▶ TASK PROMPT: Print the stretch of the records from the line containing "Task: Click the window" through the line containing "Action: pyautogui.click(x=140, y=531)", copying each line verbatim and including nothing else.

▶ RECORDS PROVIDED:

**********

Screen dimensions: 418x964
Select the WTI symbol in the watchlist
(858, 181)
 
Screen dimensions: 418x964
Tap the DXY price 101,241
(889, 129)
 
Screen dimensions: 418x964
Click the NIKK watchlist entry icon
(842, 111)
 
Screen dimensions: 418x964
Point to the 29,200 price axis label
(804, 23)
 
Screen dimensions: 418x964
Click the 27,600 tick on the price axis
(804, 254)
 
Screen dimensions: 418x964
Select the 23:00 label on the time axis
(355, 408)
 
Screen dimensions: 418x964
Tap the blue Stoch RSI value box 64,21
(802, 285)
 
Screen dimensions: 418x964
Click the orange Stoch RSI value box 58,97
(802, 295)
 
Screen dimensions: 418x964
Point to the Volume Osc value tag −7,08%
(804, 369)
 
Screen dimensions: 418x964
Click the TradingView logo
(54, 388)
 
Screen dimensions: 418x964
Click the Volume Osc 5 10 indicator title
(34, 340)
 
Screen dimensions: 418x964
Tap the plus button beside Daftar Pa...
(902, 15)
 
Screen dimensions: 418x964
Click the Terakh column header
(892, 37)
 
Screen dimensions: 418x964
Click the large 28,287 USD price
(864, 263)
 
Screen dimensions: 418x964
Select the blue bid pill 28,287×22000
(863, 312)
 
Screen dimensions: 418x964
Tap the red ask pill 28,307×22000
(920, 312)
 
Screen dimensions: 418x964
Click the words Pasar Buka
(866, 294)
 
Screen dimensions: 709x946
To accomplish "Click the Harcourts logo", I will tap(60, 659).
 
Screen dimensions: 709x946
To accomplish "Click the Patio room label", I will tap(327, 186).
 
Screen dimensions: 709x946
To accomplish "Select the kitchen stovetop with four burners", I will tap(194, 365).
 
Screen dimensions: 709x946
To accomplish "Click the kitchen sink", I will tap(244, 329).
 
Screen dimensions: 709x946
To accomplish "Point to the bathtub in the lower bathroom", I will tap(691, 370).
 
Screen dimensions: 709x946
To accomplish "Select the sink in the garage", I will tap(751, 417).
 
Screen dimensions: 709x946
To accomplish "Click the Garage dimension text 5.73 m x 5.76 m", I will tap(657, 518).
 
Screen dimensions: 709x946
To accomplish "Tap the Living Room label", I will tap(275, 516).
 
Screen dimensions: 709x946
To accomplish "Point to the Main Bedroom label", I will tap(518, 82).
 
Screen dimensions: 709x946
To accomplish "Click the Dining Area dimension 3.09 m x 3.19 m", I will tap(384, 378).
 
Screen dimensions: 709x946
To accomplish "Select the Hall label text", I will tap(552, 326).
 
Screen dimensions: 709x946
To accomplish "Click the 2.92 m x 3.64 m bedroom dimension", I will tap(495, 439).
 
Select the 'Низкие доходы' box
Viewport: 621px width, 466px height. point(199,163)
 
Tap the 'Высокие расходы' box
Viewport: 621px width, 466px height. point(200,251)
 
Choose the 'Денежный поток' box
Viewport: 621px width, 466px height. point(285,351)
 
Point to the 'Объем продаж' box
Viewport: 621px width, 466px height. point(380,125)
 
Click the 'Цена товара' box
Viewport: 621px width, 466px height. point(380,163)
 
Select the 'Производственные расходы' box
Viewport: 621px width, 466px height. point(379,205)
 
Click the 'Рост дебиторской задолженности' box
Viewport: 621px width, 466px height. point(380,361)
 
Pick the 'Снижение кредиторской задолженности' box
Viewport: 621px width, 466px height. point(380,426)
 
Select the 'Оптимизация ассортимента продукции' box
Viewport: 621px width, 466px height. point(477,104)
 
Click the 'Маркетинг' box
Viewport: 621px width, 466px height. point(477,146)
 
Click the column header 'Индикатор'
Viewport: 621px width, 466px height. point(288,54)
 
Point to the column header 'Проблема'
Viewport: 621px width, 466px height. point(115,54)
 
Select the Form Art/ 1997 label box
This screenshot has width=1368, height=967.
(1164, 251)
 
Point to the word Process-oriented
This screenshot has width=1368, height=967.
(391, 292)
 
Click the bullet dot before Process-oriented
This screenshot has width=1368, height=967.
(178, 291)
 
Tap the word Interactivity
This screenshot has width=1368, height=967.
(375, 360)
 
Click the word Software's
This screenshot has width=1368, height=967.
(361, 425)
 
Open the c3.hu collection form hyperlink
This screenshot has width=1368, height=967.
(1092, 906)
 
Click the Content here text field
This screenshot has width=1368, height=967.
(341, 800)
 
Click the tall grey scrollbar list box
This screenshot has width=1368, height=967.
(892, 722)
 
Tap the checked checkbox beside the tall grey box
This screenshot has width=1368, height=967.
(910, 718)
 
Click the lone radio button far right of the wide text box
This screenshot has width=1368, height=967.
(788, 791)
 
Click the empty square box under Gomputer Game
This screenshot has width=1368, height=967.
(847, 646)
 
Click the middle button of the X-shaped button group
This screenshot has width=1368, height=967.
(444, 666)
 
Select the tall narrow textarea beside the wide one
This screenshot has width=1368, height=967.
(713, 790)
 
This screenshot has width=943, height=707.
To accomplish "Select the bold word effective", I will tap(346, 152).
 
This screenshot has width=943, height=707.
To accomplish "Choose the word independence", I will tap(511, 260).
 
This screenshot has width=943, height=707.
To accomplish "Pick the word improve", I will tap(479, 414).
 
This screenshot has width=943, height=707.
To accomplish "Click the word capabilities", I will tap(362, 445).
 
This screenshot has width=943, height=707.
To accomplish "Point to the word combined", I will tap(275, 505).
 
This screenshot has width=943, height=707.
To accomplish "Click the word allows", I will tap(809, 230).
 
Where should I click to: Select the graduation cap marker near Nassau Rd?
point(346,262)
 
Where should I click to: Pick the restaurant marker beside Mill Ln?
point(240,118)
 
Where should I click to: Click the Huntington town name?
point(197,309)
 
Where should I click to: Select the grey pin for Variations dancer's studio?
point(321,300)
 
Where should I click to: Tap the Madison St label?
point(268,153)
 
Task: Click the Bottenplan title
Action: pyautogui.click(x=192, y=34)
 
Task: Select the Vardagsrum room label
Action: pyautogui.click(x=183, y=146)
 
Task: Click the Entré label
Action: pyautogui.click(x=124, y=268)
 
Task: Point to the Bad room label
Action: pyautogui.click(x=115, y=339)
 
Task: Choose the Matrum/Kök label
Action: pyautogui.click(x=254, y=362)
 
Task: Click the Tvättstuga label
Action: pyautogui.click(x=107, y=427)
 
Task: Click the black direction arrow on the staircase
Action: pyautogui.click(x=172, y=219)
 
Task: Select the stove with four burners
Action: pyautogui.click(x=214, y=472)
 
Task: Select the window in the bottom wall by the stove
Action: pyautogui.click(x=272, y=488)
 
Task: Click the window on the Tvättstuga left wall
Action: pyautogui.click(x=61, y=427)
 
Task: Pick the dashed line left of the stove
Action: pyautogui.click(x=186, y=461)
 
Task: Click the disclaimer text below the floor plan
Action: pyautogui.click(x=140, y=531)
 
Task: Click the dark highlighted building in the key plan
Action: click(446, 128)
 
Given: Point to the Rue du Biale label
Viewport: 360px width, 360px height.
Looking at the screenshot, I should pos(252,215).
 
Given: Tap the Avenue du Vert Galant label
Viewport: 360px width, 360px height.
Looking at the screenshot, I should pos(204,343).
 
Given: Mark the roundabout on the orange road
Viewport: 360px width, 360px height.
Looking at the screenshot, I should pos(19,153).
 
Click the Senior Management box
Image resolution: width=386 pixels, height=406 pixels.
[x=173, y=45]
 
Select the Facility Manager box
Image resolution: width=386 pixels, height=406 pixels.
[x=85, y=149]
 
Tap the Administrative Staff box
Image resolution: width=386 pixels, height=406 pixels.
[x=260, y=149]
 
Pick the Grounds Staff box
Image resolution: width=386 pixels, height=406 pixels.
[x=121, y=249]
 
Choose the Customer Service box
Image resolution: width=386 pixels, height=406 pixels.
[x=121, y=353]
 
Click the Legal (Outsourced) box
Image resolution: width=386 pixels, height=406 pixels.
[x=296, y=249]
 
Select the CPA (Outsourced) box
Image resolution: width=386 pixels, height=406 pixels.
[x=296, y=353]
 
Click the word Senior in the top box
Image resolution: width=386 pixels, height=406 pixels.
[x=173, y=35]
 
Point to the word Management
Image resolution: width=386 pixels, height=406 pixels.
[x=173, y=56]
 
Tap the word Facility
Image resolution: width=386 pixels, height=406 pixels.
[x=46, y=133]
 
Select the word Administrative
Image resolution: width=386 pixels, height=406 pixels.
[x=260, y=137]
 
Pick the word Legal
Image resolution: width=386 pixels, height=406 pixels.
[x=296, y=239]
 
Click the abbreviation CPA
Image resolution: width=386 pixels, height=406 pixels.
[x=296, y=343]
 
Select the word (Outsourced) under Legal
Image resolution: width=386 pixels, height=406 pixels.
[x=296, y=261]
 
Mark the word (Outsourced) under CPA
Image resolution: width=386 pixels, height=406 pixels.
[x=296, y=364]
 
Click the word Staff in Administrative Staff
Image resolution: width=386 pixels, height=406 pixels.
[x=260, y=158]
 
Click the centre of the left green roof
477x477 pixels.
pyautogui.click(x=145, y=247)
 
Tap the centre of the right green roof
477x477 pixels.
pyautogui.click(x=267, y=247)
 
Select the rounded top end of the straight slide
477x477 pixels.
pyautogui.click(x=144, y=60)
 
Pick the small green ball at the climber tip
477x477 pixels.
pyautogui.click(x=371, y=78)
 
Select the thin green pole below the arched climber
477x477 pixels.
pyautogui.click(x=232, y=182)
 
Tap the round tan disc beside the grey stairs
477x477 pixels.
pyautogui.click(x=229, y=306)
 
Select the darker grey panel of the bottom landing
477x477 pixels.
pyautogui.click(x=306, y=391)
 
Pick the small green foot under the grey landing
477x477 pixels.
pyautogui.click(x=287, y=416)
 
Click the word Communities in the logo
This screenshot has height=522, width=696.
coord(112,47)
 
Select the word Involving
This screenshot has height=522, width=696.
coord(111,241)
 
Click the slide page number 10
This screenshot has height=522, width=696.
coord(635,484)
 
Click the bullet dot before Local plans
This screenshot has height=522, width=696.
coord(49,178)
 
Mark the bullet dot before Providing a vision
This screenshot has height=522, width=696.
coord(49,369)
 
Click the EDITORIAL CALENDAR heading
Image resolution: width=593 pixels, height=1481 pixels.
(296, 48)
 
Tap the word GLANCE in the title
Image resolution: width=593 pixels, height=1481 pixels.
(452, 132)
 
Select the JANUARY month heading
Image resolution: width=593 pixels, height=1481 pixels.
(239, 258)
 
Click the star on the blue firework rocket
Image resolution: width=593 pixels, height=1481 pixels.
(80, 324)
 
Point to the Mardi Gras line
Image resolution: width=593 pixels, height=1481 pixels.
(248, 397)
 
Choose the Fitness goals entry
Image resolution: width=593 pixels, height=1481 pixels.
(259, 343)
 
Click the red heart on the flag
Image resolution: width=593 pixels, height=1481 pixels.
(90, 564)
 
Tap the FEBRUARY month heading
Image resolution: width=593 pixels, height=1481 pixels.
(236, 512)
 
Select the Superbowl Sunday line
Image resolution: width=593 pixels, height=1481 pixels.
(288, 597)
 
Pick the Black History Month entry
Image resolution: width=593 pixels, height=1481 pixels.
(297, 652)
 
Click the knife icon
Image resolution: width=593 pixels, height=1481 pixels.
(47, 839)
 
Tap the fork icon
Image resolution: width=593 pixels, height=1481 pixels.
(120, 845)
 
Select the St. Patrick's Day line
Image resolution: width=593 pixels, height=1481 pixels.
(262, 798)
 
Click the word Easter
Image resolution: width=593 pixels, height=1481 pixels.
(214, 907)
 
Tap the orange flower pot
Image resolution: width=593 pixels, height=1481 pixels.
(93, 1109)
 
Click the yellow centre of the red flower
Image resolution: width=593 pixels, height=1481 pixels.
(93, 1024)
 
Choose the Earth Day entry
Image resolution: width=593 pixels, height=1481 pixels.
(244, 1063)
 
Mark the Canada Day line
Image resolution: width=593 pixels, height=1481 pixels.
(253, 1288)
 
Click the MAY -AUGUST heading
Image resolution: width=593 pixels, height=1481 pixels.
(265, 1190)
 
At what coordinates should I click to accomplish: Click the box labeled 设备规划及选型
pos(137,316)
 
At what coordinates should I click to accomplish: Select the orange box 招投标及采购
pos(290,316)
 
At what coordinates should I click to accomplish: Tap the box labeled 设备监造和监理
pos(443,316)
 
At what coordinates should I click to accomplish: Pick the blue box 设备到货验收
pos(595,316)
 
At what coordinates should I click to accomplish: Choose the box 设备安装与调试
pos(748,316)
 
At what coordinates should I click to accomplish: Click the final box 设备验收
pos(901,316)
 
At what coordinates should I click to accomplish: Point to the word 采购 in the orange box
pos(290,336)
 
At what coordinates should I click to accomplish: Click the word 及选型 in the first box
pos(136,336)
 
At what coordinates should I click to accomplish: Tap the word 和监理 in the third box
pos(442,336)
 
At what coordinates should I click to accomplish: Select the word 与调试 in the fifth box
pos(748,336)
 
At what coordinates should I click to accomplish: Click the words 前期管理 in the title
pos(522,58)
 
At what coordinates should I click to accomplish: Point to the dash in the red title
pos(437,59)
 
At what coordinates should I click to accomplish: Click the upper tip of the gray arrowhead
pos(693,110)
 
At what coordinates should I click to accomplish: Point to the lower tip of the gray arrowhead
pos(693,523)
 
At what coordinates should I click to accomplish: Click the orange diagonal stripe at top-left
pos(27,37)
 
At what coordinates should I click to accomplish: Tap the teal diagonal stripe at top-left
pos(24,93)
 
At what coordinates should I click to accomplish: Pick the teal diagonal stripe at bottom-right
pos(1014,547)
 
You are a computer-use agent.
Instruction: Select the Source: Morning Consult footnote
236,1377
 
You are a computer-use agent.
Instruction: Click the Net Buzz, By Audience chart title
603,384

**********

▶ RESULT:
Task: Click the window on the Tvättstuga left wall
Action: pyautogui.click(x=61, y=427)
 
Task: Pick the dashed line left of the stove
Action: pyautogui.click(x=186, y=461)
 
Task: Click the disclaimer text below the floor plan
Action: pyautogui.click(x=140, y=531)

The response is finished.